Pelangi itu indah
Ia muncul usai hujan reda
Aku selalu ingin melihatnya
Ternyata dia muncul dari balik matamu yang jelita
Sayangnya, kali ini aku tak bisa melihatnya
Sebab, air mata belum juga sirna dari mata sang juita
Aku menggoda Uleng dengan puisi yang kubuat secara dadakan.
“Apaan sih, Kak, Uleng masih kesal sama Kakak,” ucap adikku kesal dengan suara manja.
“Tapi boleh kan Kakak melihat lagi pelangi itu?”

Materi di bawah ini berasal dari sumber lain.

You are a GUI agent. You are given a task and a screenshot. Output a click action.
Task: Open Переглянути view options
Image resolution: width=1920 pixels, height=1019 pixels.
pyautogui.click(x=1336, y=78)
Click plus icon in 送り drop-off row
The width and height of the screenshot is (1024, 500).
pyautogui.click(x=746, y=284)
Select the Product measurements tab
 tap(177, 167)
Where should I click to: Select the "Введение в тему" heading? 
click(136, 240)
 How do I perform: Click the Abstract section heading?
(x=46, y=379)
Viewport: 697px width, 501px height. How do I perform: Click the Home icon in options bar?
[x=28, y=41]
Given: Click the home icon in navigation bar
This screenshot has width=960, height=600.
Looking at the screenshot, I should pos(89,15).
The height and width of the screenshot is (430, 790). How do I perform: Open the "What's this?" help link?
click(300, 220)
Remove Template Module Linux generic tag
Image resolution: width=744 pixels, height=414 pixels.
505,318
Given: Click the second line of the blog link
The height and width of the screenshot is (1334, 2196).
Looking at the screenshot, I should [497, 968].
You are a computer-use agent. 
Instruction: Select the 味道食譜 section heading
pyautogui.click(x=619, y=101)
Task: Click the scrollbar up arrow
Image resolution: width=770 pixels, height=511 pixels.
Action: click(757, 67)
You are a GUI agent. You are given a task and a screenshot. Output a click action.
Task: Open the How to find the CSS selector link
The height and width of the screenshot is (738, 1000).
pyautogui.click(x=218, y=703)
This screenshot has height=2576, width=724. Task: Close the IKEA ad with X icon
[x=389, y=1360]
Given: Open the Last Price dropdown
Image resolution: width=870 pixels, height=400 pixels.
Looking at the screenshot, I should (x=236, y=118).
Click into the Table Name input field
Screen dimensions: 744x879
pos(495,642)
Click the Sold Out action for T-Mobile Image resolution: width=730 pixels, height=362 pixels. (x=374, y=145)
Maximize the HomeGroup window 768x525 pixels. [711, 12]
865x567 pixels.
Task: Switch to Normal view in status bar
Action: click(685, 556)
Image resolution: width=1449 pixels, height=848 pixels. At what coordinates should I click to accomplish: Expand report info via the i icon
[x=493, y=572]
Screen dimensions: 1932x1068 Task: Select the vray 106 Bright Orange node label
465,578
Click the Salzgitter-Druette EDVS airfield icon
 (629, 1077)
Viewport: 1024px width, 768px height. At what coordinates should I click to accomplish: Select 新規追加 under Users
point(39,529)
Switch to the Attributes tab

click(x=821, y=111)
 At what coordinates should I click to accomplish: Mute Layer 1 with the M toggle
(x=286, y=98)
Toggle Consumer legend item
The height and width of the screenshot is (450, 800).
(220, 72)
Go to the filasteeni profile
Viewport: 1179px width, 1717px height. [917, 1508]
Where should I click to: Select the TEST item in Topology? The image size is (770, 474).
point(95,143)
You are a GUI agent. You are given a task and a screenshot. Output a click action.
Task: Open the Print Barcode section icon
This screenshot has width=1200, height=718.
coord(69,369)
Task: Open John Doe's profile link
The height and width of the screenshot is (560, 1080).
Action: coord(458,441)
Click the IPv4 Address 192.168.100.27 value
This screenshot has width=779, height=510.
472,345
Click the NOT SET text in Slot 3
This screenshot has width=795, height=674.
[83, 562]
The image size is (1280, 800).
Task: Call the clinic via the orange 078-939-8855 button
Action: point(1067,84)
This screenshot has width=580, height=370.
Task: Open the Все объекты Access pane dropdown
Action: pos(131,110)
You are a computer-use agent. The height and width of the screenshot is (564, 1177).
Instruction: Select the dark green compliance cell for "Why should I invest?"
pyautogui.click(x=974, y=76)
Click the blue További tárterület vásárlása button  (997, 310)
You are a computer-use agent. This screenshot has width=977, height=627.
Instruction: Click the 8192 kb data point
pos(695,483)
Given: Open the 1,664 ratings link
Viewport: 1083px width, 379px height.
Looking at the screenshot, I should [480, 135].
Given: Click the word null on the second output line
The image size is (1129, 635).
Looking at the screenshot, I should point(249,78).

“Ahh … Kakak, adik sendiri malah digombalin.”
Kudengar isakan itu mulai berhenti. Suara pilu itu kini berganti dengan nada manja sambil menjawab pertanyaan yang dibilang gombal itu.
“Nah gitu doong. Senyum.”
“Tahu dari mana Uleng lagi senyum?”
“Wuiiih, jangan ditanya bagaimana caranya. Kakak ini punya mata sakti yang bisa melihat dari jarak sangat jauh.”
“Hahaha … mulai lagi deh ngaconya.”
Aku bersyukur, Allah telah melembutkan dan menyatukan hati kami kembali. Akhirnya, kami pun membahas panjang lebar tentang tradisi panai meski tak langsung berhadap-hadapan. Aku pun mencoba memberikan saran kepada Uleng terkait besaran uang panai sebagai bahan pertimbangan.
“Kakak memang belum pernah menikah. Belum pernah merasakan bagaimana rasanya memberikan panai ….”
“Tapi Kak, Uleng melihat tradisi panai ini seperti proses jual beli. Sang Pria ‘membeli’ sang wanita untuk dijadikan istri, ya kan?” tegas Uleng memotong ucapanku.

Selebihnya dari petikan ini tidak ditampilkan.